The final step is to find the estimated payload in cells N6 and/or N7 that will leave the smallest surplus delta V in cell U25. If after guessing a payload value, the value in cell U25 is negative, you need to reduce your payload entered in cells N6 and/or N7. If the value in cell U25 is positive, enter higher payload values until the value in cell U25 becomes negative. There is no point to go below 100 kg increments as this is already well beyond the accuracy of CEPE. So, for example if you obtain a small surplus delta V with a payload of 12,700 kg and a negative delta V value at 12,800 kg, the CEPE estimated payload is 12,700 kg.


The downloaded Rocket & Payload Selections sheet shows data for LEO flight of the original CaLV (LV27.3) with 5 SSME engines as described in the NASA ESAS final rpt Nov 05 p. 431. According to CEPE, a 147,200 kg gross payload (cell N6) leaves a surplus delta V of 1.97 m/s (cell U25).

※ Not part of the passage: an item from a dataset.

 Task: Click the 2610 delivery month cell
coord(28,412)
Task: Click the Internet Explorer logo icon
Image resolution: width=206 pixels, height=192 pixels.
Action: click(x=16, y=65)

This is the maximum payload that can be entered in cell N6 which leaves a surplus delta V.

1Let say we want to know what would be the payload of the same rocket if it was equipped with 6 SSME engines instead of 5. First you have to enter 6 in cell E22 to account for the extra engine. This increases the surplus delta V in cell U25 to 110.13 m/s. If you then increase the gross payload in cell N6 to 152,000 kg, the surplus delta V is reduced to 9.78 m/s. Now enter 153,000 kg in cell N6 and you will see the surplus delta V become negative at -10.80 m/s. If you reduce the payload to 152,500 kg, the delta V deficit shrinks to -0.52 m/s. Finally, entering a payload of 152,400 kg, leaves a small delta V surplus (1.54 m/s). Therefore, according to CEPE, adding a sixth SSME engine on the original ESAS CaLV rocket would increase its payload capability to LEO by 5,200 kg (152,400-147,200).


Instead of entering your guessed crew/cargo and/or propellant values in cells N6 and N7, it is now possible to use macros (if enabled) to calculate the payload values for you. Ctrl-c can be used to calculate the crew/cargo gross payload in cell N6. Ctrl-p can be used to calculate the the propellant gross payload in cell N7. Ctrl-z is also available to zero both cells N6 and N7.